┌─ DATA EXCERPTS

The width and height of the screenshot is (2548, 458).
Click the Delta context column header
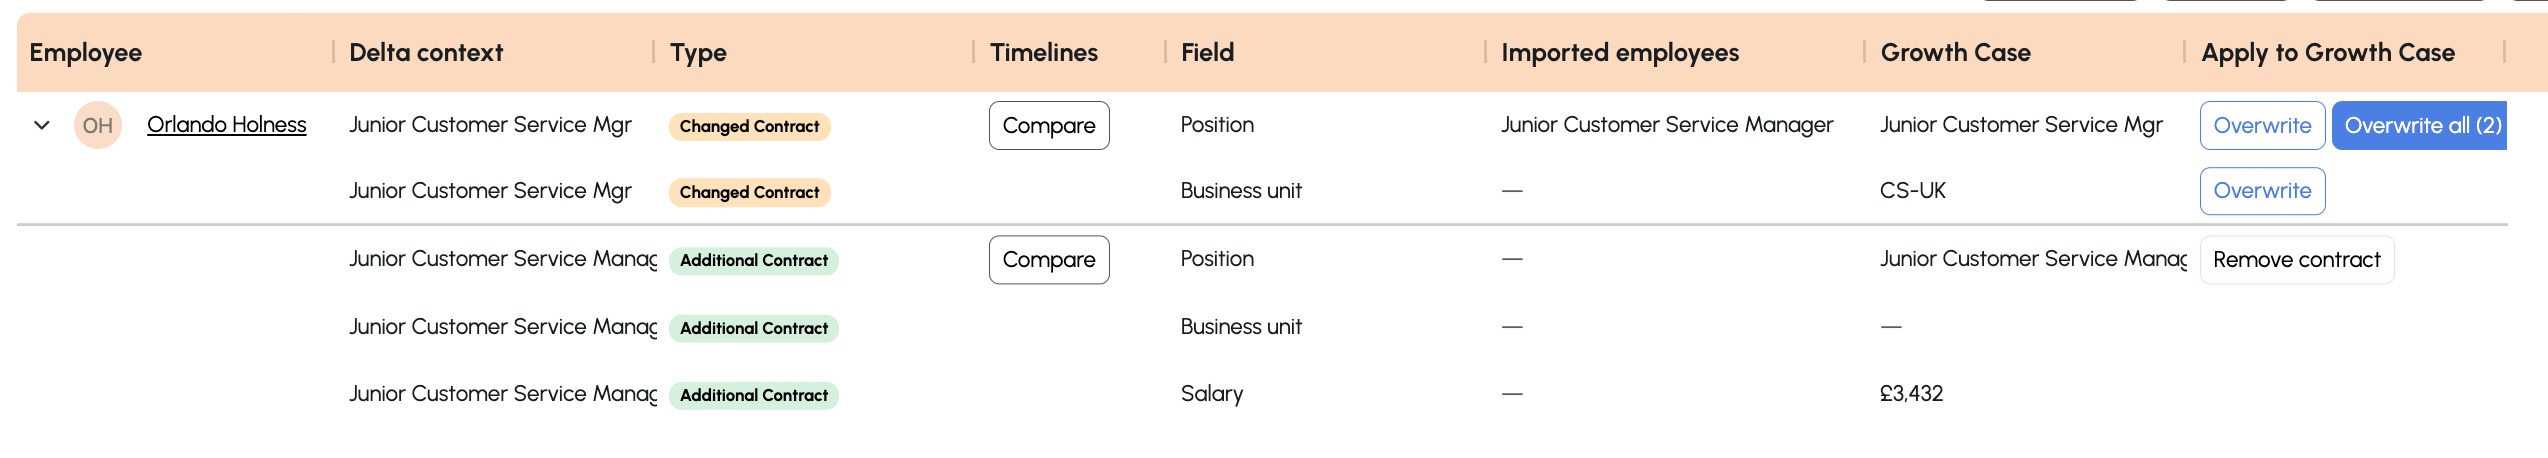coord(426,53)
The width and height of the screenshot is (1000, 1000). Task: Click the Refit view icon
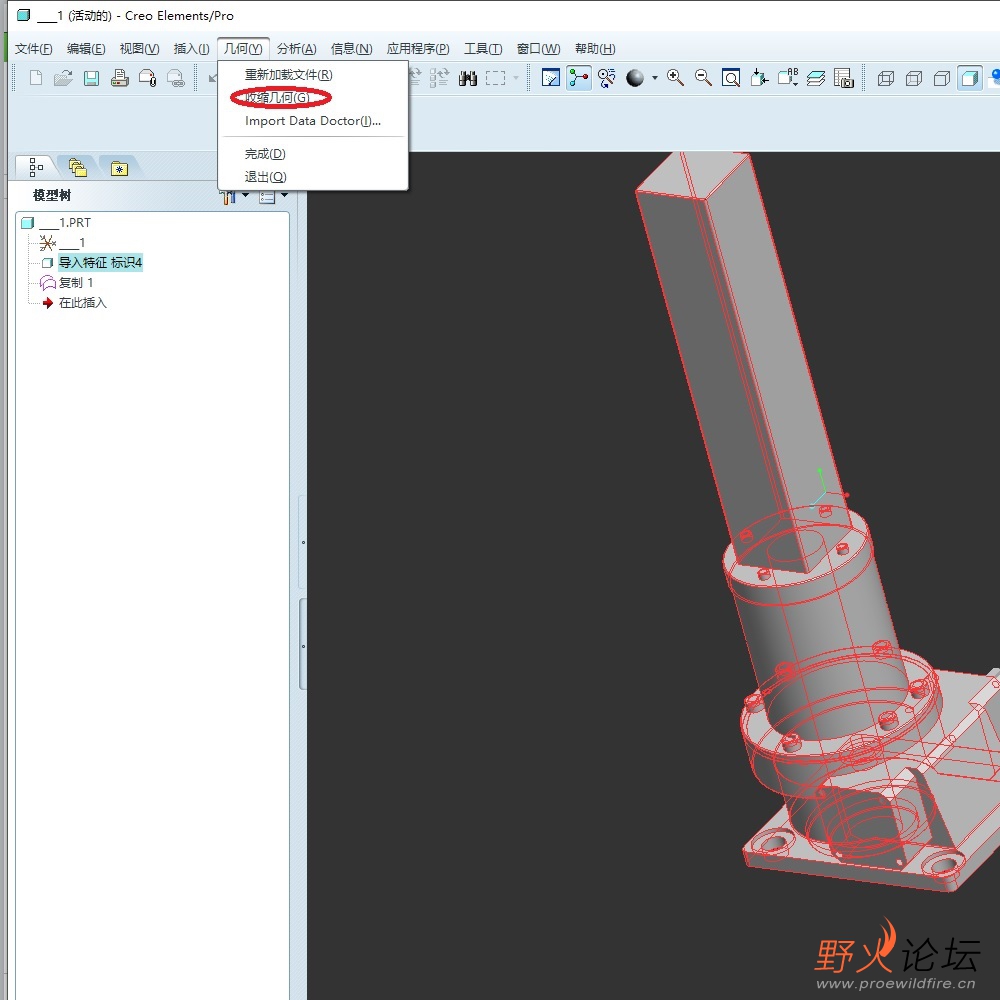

└─
┌─ DATA EXCERPTS

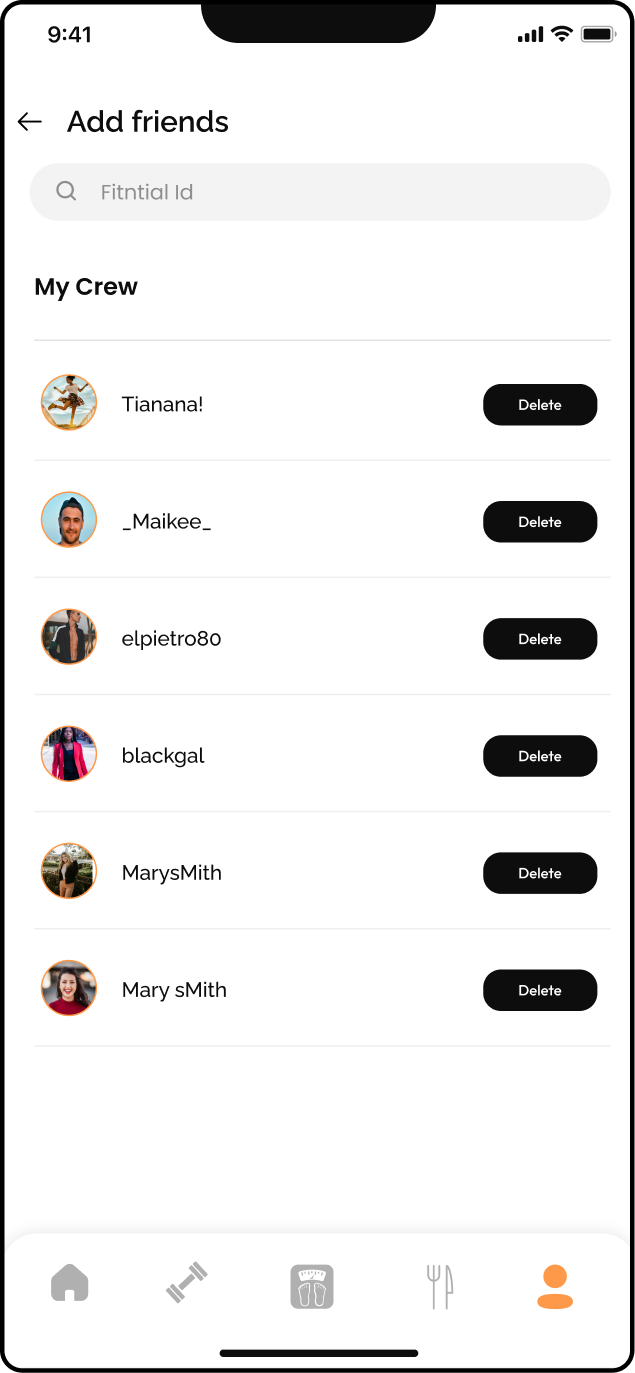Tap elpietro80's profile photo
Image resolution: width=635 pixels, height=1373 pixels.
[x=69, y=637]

└─
┌─ DATA EXCERPTS

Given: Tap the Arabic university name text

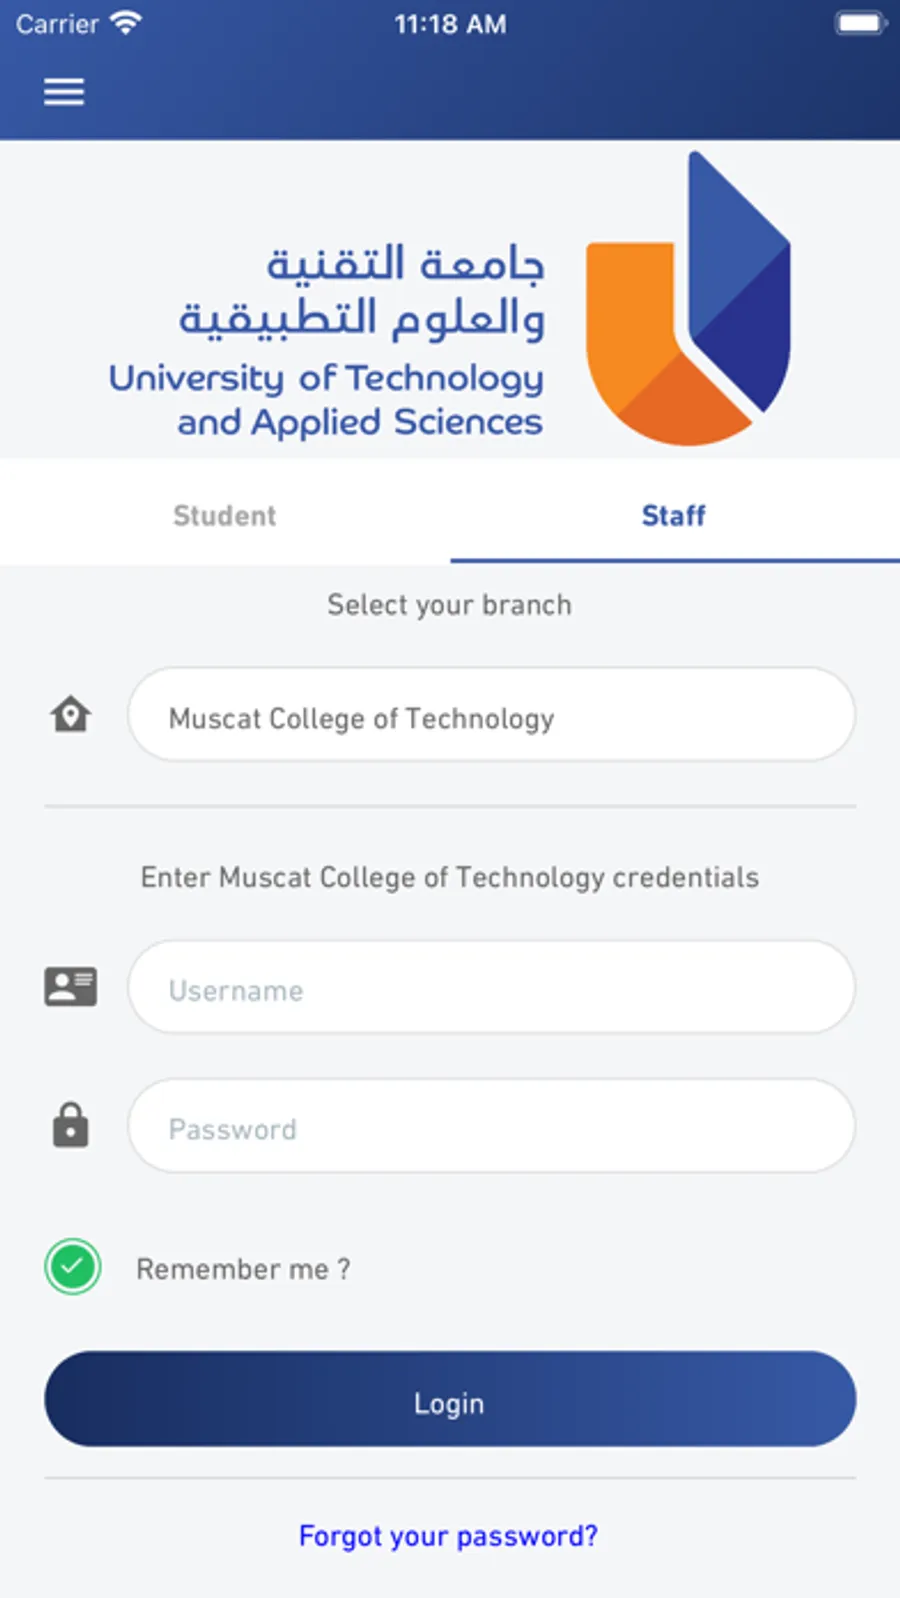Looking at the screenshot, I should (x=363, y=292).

└─

_ACTIVITY_:
Go to the line above that contains "The width and height of the screenshot is (2548, 458)." and reproduce everything exactly from there through the line that contains "The width and height of the screenshot is (1000, 1000).", leaving out the pictures.

_SOLUTION TO THIS EXERCISE_:
The width and height of the screenshot is (2548, 458).
Click the Delta context column header
coord(426,53)
The width and height of the screenshot is (1000, 1000). Task: Click the Refit view icon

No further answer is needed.